Purpose: Many antineoplastics are designed to target upregulated genes, but quantifying upregulation in a single patient sample requires an appropriate set of samples for comparison. In cancer, the most natural comparison set is unaffected samples from the matching tissue, but there are often too few available unaffected samples to overcome high intersample variance. Moreover, some cancer samples have misidentified tissues of origin or even composite-tissue phenotypes. Even if an appropriate comparison set can be identified, most differential expression tools are not designed to accommodate comparisons to a single patient sample.
Methods: We propose a Bayesian statistical framework for gene expression outlier detection in single samples. Our method uses all available data to produce a consensus background distribution for each gene of interest without requiring the researcher to manually select a comparison set. The consensus distribution can then be used to quantify over- and underexpression.

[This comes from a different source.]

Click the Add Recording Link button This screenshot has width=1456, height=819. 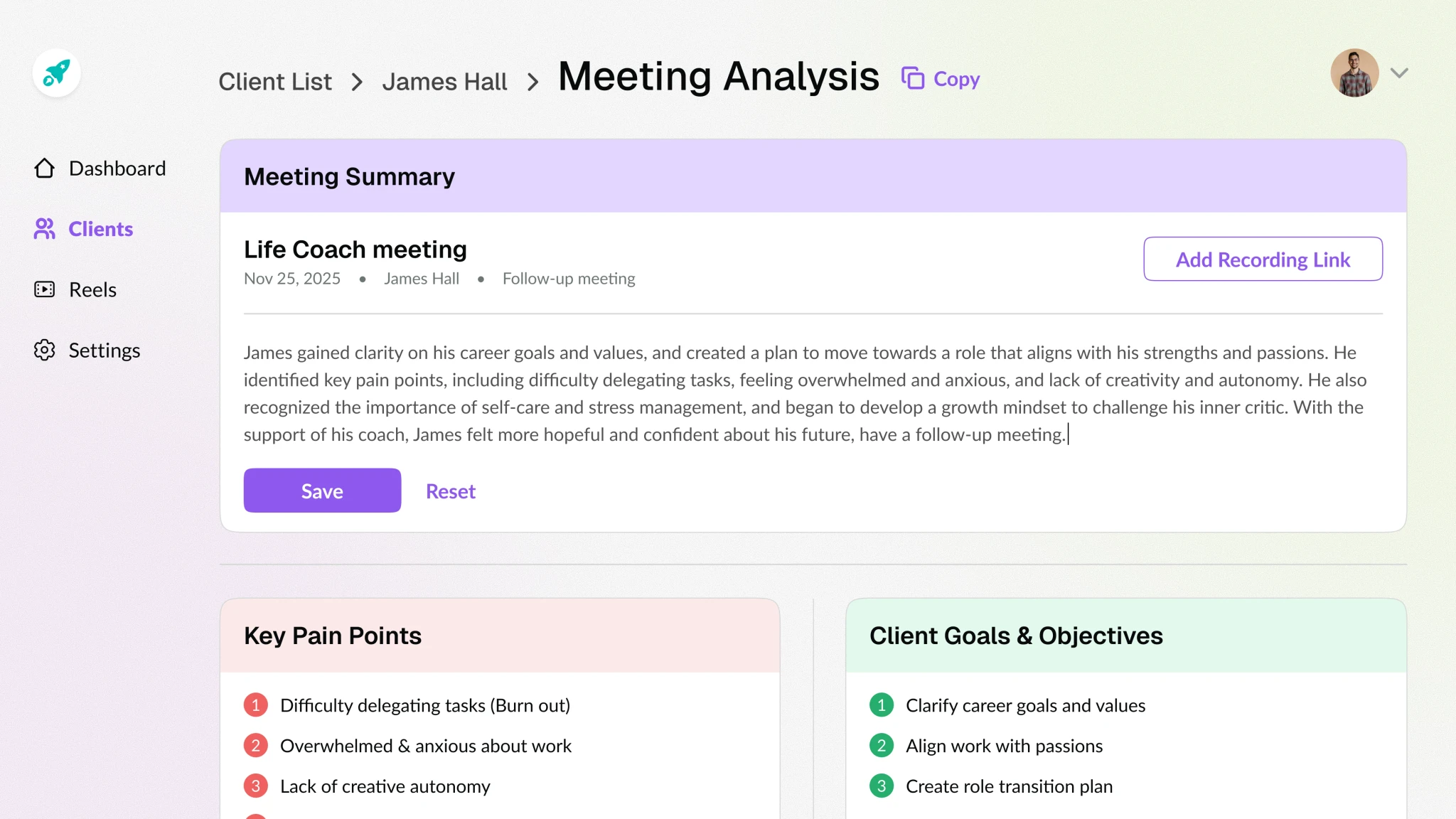coord(1263,259)
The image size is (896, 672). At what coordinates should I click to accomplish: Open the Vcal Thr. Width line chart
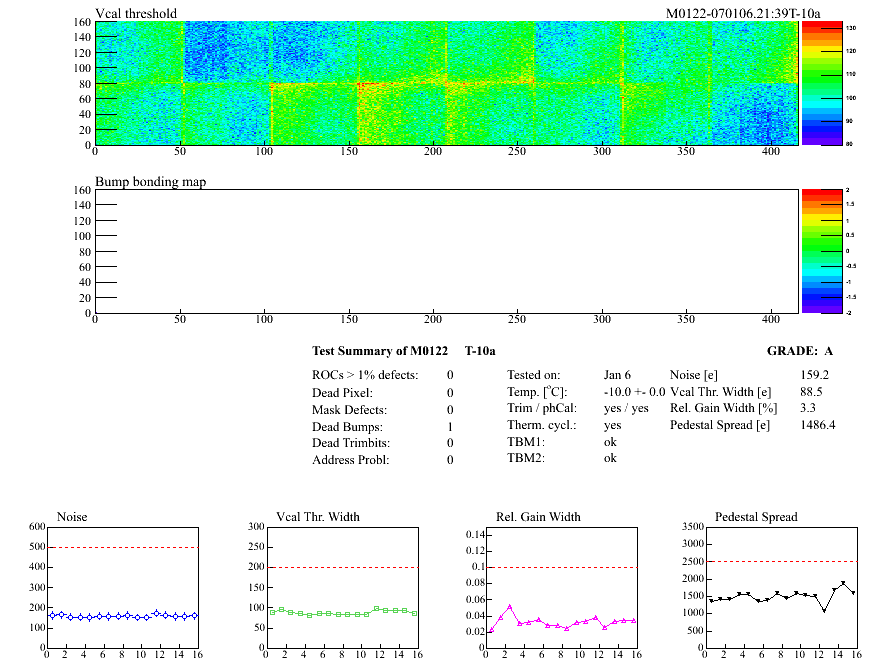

Results: We demonstrate this method on both simulated and real gene expression data. We show that it can robustly quantify overexpression, even when the set of comparison samples lacks ideally matched tissue samples. Furthermore, our results show that the method can identify appropriate comparison sets from samples of mixed lineage and rediscover numerous known gene-cancer expression patterns.
Conclusion: This exploratory method is suitable for identifying expression outliers from comparative RNA sequencing (RNA-seq) analysis for individual samples, and Treehouse, a pediatric precision medicine group that leverages RNA-seq to identify potential therapeutic leads for patients, plans to explore this method for processing its pediatric cohort.